On June 24th, my phone screen lit up with notifications. The postdoc at the lab where I worked over the summer ran out of the sterile room, still dressed in her lab coat and goggles. My heart sank in my chest. Doctors and researchers streamed out of their offices, faces ashen. 

The Supreme Court had struck down Roe v. Wade, ending constitutional protection to abortion that had endured half a century. Barely five minutes later, I got an email from the hospital I was working at saying that abortion is enshrined in the Massachusetts constitution, and is safe. As of that day, more than 64 million Americans of childbearing age have less power over their bodily autonomy than they did on the 23rd. Less power than their parents, and for some, less than even their grandparents. 

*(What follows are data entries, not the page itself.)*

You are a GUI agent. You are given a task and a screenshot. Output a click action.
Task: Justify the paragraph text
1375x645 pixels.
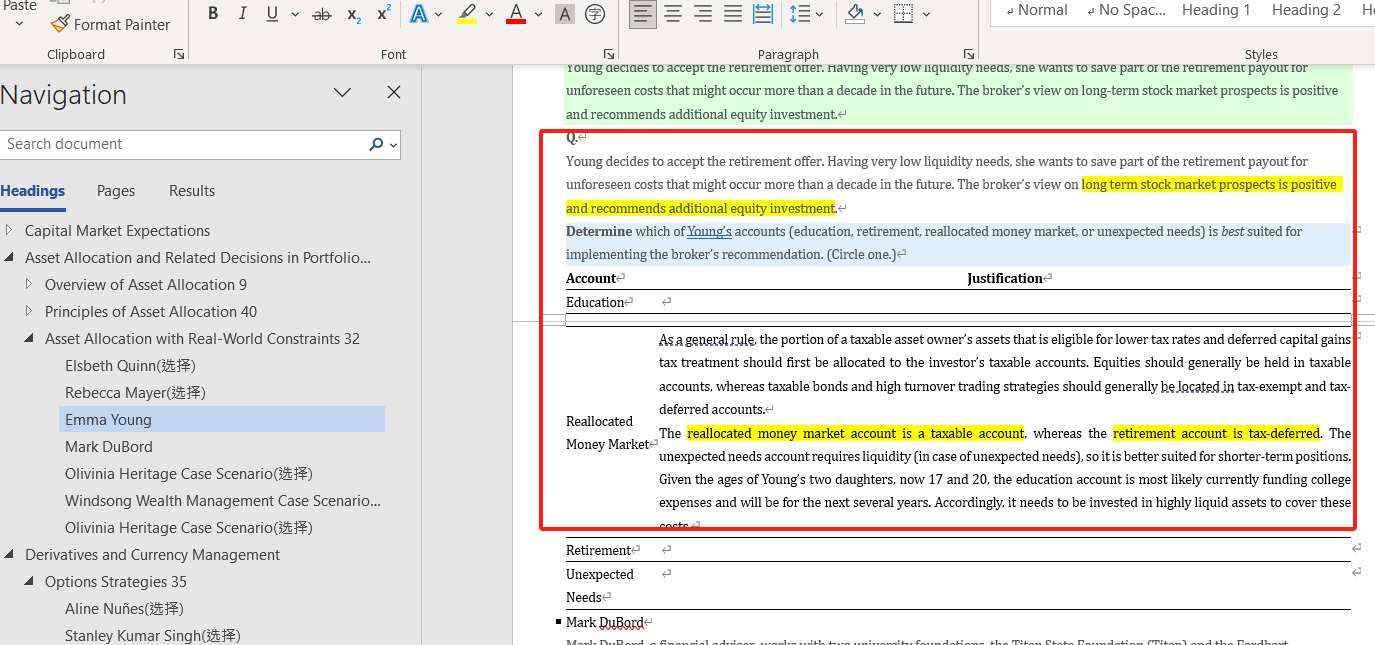click(x=733, y=14)
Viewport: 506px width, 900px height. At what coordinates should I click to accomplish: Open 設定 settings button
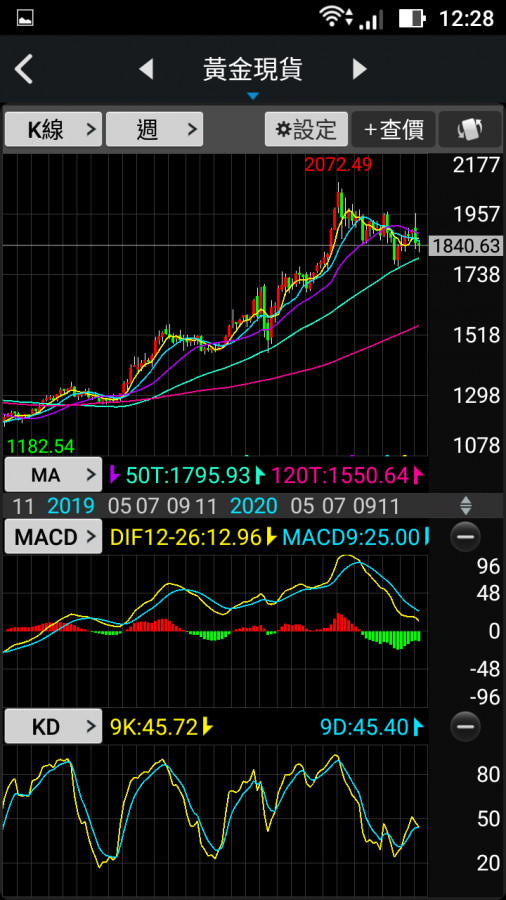click(306, 129)
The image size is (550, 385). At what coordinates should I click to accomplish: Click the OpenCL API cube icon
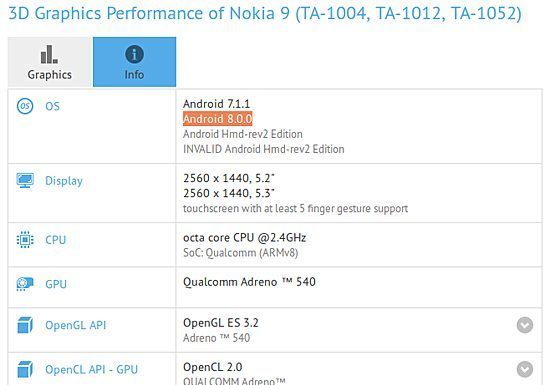[25, 369]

When the Supreme Court ruled in favor of Roe  in 1973, legalizing abortion across the nation, the National Association of Evangelicals released the following statement: “We reaffirm, as evangelicals united, our position that the moral issue of abortion is more than a question of the freedom of a woman to control the reproductive functions of her own body. It is rather a question of those circumstances under which a human being may be permitted to take the life of another.” Women were murderers, and there were no rights for the unborn. While laws forbid religious bodies from directly endorsing political candidates, the message from the church was clear: abortion violates God’s law, supporting abortion was sin. 

This rhetoric differs from the majority of Americans, who support the pro-choice movement. Despite this, abortion and reproductive healthcare have increasingly been part of the larger fight to enforce religous beliefs on a secular country. 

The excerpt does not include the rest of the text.